In a previous post we saw the Microsoft requirements for the exclusions that must be added to file system AV on Exchange servers. In a recent CritSit, basically an uber urgent support request where the customer is down or as good as down, I also got to examine some of the other causes for file system AV not being correctly configured for Exchange.
In the aforementioned post the majority of the issues were caused by the lack of exclusions to a scheduled scan task. The issue below was not related to that but how different processes are identified and what exclusions get applied to the various processes.
Please note that this post is not intended to slight the AV vendor’s product in any way whatsoever. The product was performing as designed, it was how the customer’s AV team had configured the product which was the issue. The underlying intent for this and the other post is to raise field awareness of the types of issues that we see, and to facilitate better and more focussed discussions with the various AV and security teams that we work with on a daily basis.
The file system AV product in question has the option to categorise processes into different risk levels. By default this feature is not enabled, and the customer must explicitly enable it. The different process levels that you may see are Default, Low Risk and High Risk. The below is a brief description:
The key concept to note is that the level a process is defined at will dictate which set of exclusions will apply. For example a process like Trojan.exe can be defined at the high risk level. This means that the exclusions applied to what Trojan.exe touches will be the exclusions defined at the high risk level. Typically by default there will be minimal exclusions at the high risk level.
What happened to cause the issue to get me onsite in a hurry?
(Subject should read Pete Tong MBE, and refers to cockney rhyming slang “It’s gone wrong”.)
The customer’s Exchange team correctly identified that file system AV exclusions were required as part of the design. The required exclusions were passed to the customer’s AV team. Consider this the WHAT of this story. The exclusions are WHAT is required. HOW they get implemented varies depending upon the file system AV product the customer has implemented. AV products each have their own best practices and implementation requirements, for details on this you must consult with your AV team and their vendor. Microsoft cannot provide guidance on HOW a 3rd party vendor’s product be configured to achieve the required results.

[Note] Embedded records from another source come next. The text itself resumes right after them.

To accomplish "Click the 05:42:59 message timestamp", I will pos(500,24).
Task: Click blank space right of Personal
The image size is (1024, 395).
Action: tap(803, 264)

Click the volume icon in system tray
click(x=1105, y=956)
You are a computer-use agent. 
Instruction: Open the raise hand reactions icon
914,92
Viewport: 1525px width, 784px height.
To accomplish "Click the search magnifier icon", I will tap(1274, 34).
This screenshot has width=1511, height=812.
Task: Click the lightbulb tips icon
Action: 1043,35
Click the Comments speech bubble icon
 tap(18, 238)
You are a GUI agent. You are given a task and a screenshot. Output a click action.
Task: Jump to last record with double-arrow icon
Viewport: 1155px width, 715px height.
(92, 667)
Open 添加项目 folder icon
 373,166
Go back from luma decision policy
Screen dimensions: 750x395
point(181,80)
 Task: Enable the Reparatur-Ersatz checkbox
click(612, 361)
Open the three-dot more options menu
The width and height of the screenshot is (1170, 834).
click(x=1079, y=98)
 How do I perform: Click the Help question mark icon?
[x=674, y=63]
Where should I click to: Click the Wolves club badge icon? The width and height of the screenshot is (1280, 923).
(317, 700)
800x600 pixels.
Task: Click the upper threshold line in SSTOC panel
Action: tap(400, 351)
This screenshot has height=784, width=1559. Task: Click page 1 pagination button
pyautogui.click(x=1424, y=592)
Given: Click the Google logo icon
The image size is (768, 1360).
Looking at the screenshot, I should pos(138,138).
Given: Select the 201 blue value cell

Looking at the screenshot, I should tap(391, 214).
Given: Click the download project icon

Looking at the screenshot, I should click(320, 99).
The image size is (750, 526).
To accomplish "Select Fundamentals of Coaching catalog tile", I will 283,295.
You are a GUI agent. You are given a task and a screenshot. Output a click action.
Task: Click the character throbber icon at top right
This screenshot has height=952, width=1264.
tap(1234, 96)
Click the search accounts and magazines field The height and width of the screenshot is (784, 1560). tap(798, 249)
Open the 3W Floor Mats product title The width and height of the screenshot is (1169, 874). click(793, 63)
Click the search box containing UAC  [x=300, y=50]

In this case, the customer started off by defining all of the required exclusions in the default process section. As noted above this will apply to all process on the system uniformly. What happened next was a bit baffling. For some reason, that was not well understood, they then enabled the low risk process section (and by extension this also enabled high risk). All of the Exchange processes were then added to the low risk section. Job done, no?
<Borat> Not so much </Borat>
Since the Exchange processes were now defined as a low risk process, they picked up the exclusions that were defined at the low risk level. In the paragraph above note that there was no mention of the exclusions being copied over from the default process section, and that was the crux of the issue. The Exchange content was now being scanned by file system AV since it was not excluded at the same level as the defined process. In this case every read and write to the database was intercepted by file system AV. The performance on the system was terrible, CPU consumption was through the roof and since the business was so unsatisfied with Exchange performance I won a free trip to go and fix it.....
Again, the AV product was working as designed. Absolutely no issues were identified with it apart from the configuration the customer had applied. After I noted that not all of the required exclusions were present, I requested the customer’s AV team, the AV vendor and the Exchange team get on a conference call to thrash this out. I have to applaud the level of support we got from the AV support person on the call, she was fantastic! In the space of 60 minutes she clearly and precisely identified the configuration issues, stated what needs to be corrected and then provided multiple other items the customer should address.
What can we take away from this?
Please also refer to the previous post for the other learning items also presented there.
If you would like to have Microsoft Premier Field Engineering (PFE) visit your company and assist with the topic(s) presented in this blog post, then please contact your Microsoft Premier Technical Account Manager (TAM) for more information on scheduling and our varied offerings!
If you are not currently benefiting from Microsoft Premier support and you’d like more information about Premier, please email the appropriate contact below, and tell them you how you got introduced!
For all other areas please use the US contact point.
file level antivirus continues to be a massive problem, i reckon it's caused 10 times more damage than it has prevented on the exchange systems i've been involved with. not just because it's been incorrectly configured, either. a well known and reputable
manufacturer managed to release an update last year that wiped custom exclusions, which was nice. while the exchange exclusions are largely well documented, the OS and other applications are less so... there is a nice paper here (https://skydrive.live.com/view.aspx?resid=CF5623142A67FE0F!1321&app=Word&authkey=!APa6t2AxsVPfiic)
which i wish MS would publish officially, as it seems pretty comprehensive...
Sorry Rhoderick - the link in the comment above was to the "Windows Antivirus Exclusions Recommendations" Word doc written by Brian Helmick (MSPFE) last year, but it seems it's been removed... oh well.
No worries Nick! I've seen the same thing where the agent loses it's connection to its directory and goes native - i.e. reverts back to its factory default settings which means scan everything....
Thanks for this Rhoderick! I went back and revisited our exceptions after reading this, and realized two new databases were brought online in the past few months and the AV team were not aware of (so not exempting) the new LUNS assigned to the mount points.